### SOURCE PASSAGE

Review Comment:
This paper described is a Linked Data/Semantic Web in use. It models a collection of real world observations as SOSA Observations and uses a series of other ontologies to bring in classes and properties for describing the sensor platform (elephant seals) and observed features.
The custom ontology and the dataset are well presented online in Linked Data form.
I do question some of the modelling in the custom ontology BiGe-Onto, for example, the class Region could just be a GeoSPARQL Geometry, but this is out of scope for this paper which is just about the dataset.
I find the paper uses the ontologies it lists sensibly except for elements of SOSA/GeoSPARQL. The paper declares Geometry objects, e.g. http://linkeddata.cenpat-conicet.gob.ar/page/geometry/point_-63.57_-42.773, with a time and date but the time and date are of the Sensor visiting the geometry, not a property of the geometry itself. Better woul be be to associate the time with the Observation - where it was made. Geometries are also allocated to the sensor in an unordered list that can be temporally ordered by looking at the geometry time property. Better would be to order the geometries by using a rdf:Seq or other RDF collection (see SOSA's extension ontology for an OrderedCollection).
The paper also creates confusion in how it uses geometry in Figure 2 where the geometry example isn't linked to the rest of the example and should probably be in Figure 1.

######

→ WRITTEN TASK A
Express the saved data entries from the line containing "Task: Select Yes for generating graphs" through the end of the entries as a numbered list, omitting blank lines and leaving out the pictures.

### PROVIDED MATERIAL

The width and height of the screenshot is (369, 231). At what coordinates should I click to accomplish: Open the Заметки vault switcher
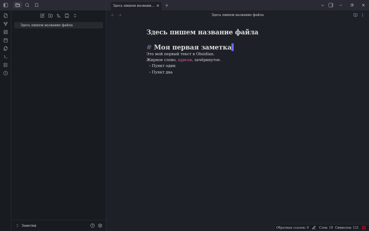26,226
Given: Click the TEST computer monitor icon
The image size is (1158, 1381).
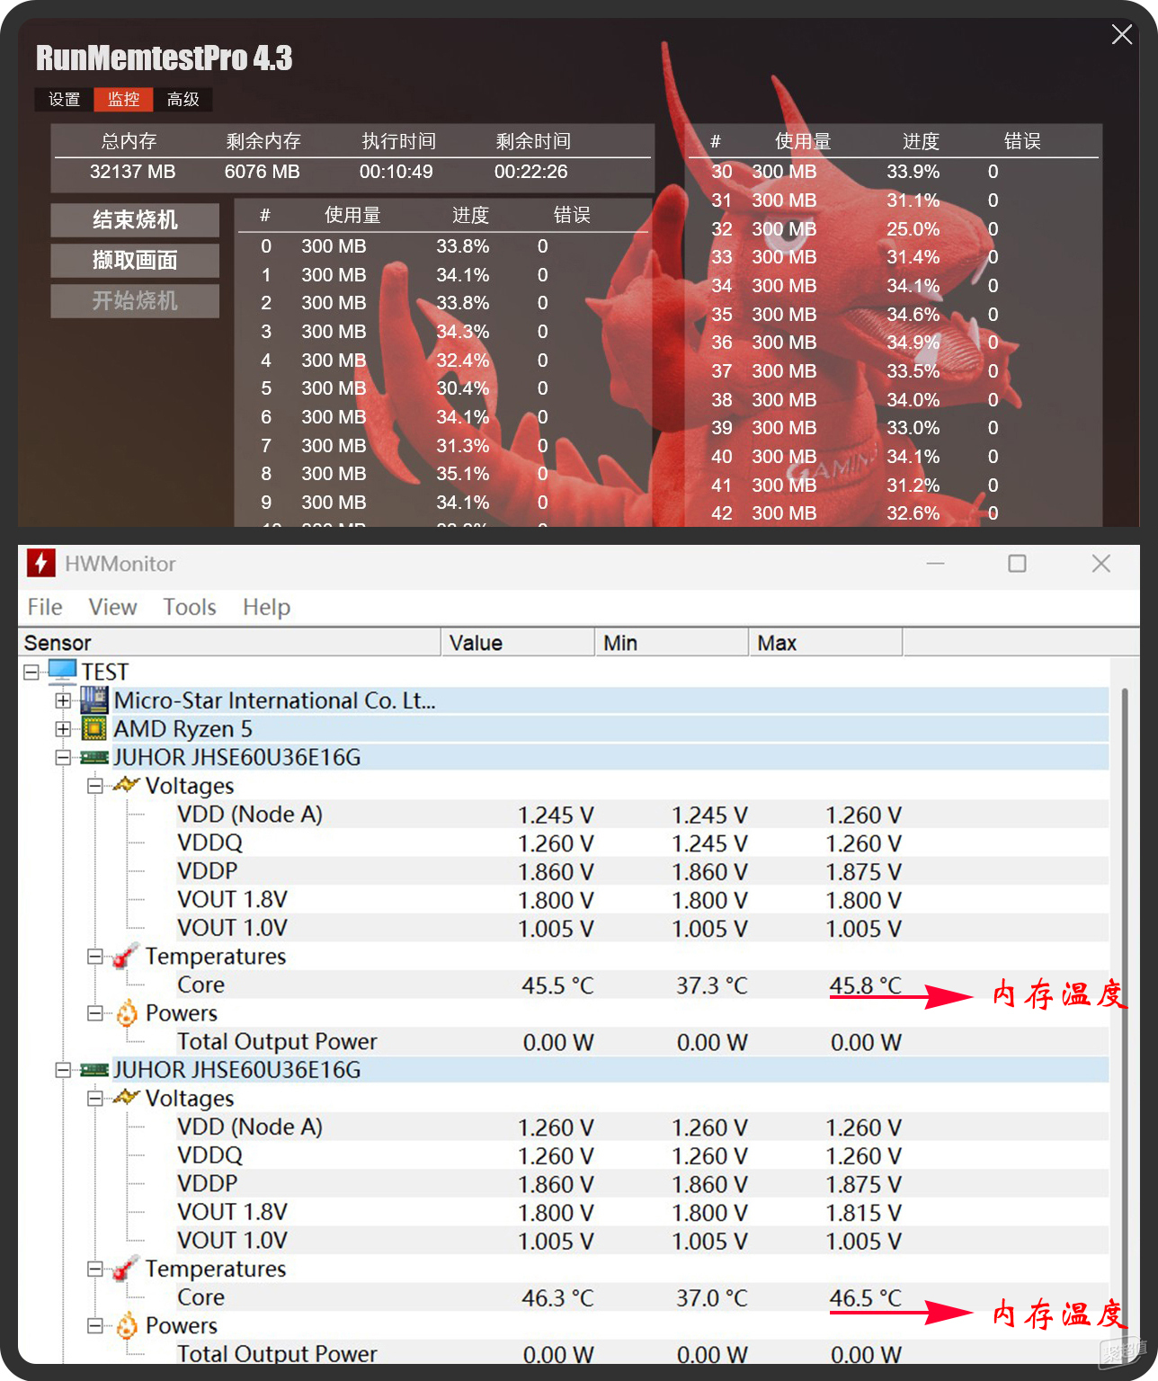Looking at the screenshot, I should (62, 671).
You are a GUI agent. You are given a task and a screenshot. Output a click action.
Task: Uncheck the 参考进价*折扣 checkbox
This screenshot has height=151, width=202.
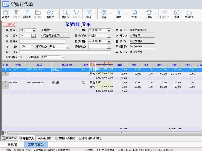(81, 138)
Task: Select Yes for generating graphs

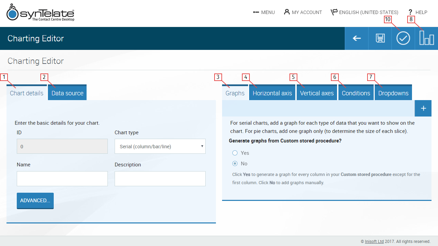Action: point(235,153)
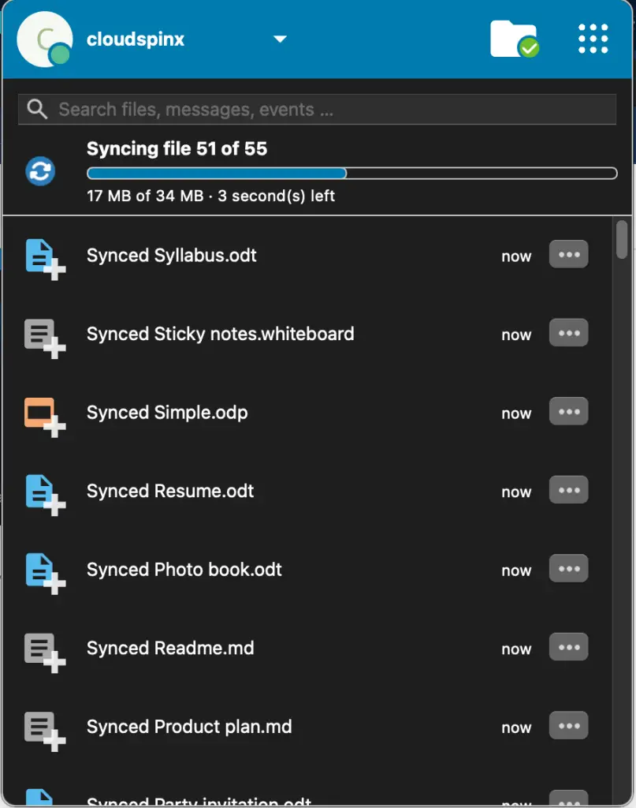Click the Simple.odp presentation icon
This screenshot has height=808, width=636.
pyautogui.click(x=43, y=412)

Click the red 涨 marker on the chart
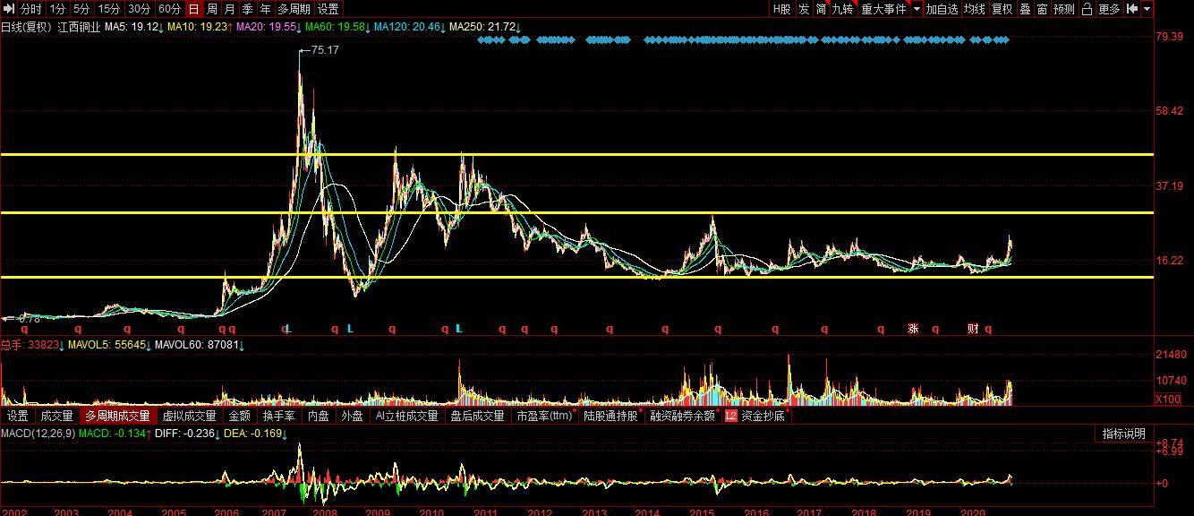913,329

######

→ WRITTEN TASK B
Answer these questions about the review comment:
(i) What animals serve as the sensor platform?
(ii) What could the class Region be instead, according to the review?
(iii) What does the review recommend using to order the geometries?

→ CORRECT OUTPUT A
1. Task: Select Yes for generating graphs
2. Action: point(235,153)
3. Click the Simple.odp presentation icon
4. This screenshot has height=808, width=636.
5. pyautogui.click(x=43, y=412)
6. Click the red 涨 marker on the chart
7. 913,329

→ CORRECT OUTPUT B
(i) Elephant seals.
(ii) A GeoSPARQL Geometry.
(iii) An rdf:Seq or another RDF collection.